Caminhando pelo Brasil, sempre me pego pensando como algumas pessoas possuem similaridades mesmo morando à distâncias grandes umas das outras. Como os gaúchos e os potiguares. Rio Grandes que têm em comum a figura do vaqueiro. Foi Iana Soares quem me mostrou o ensaio “Uma tradição nos Rios Grandes: a imagem do vaqueiro contemporâneo em transição”, do fotógrafo Pablo Pinheiro. Fiquei encantada com o seu olhar atual para a tradição e o paralelo que ele criou entre as diferentes culturas e regiões através das pessoas. Nesse ensaio em preto e branco, o humano é a nuance que transborda margens. Contemplado pelo XIV Prêmio Funarte Marc Ferrez de Fotografia, é sobre esse trabalho que Pablo relata seu processo criativo aqui:
Uma coisa muito interessante de todo esse processo do RIO GRANDES foi, é e será, o meu envolvimento com a aprendizagem. Começa por eu ter tido uma formação na cidade, e em um determinado momento da minha vida, ter passado a perceber (também) o universo rural. Uma percepção que me gerou uma curiosidade, que me fez criar uma ação de conhecer e que começou por uma pergunta: “como me sinto tão daqui se não sou daqui?!”. O primeiro passo foi dado por não ter uma resposta.
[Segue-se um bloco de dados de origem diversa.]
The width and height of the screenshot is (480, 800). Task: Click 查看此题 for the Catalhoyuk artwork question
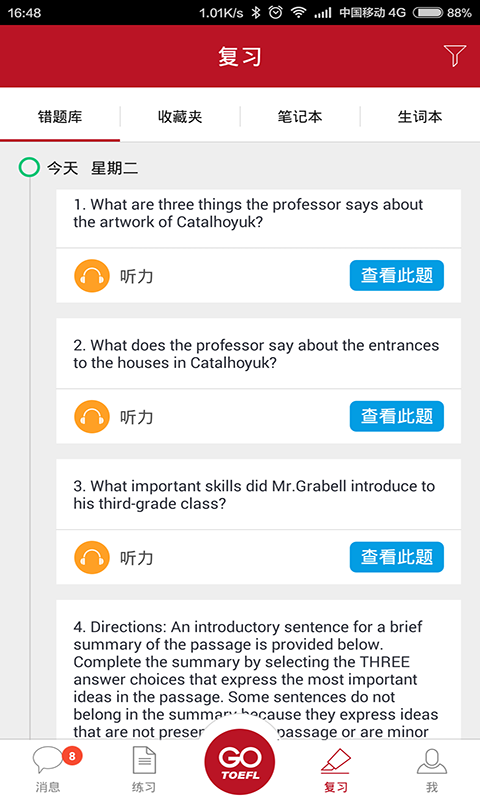tap(396, 276)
No início, minhas buscas foram somente no Rio Grande do Norte. Procurava uma região em que eu pudesse encontrar diversas raízes tradicionais do que significava a formação do Estado em que moro. Foi procurando e encontrando que vi uma figura que iria representar boa parte do que pesquisava: o vaqueiro de gibão de couro. Uma figura que representa um recorte autêntico, brasileiro, de uma tradição. Naturalmente, fui me aproximando e conhecendo um pouco desse mundo que não era o meu.
Aos poucos eu fui construindo os caminhos de convívio. Para cada realidade encontrada criávamos, eu e eles, um tempo diferente para nos conhecermos. Fui me tornando um conhecido ao mundo deles e, ao mesmo tempo, me apropriando de um mundo que não era meu. Criei muitas amizades, que mantenho carinhosamente até hoje. Eu procuro sempre voltar aos locais pelos quais passei e atualizar as conversas. Sempre temos mais histórias para contar.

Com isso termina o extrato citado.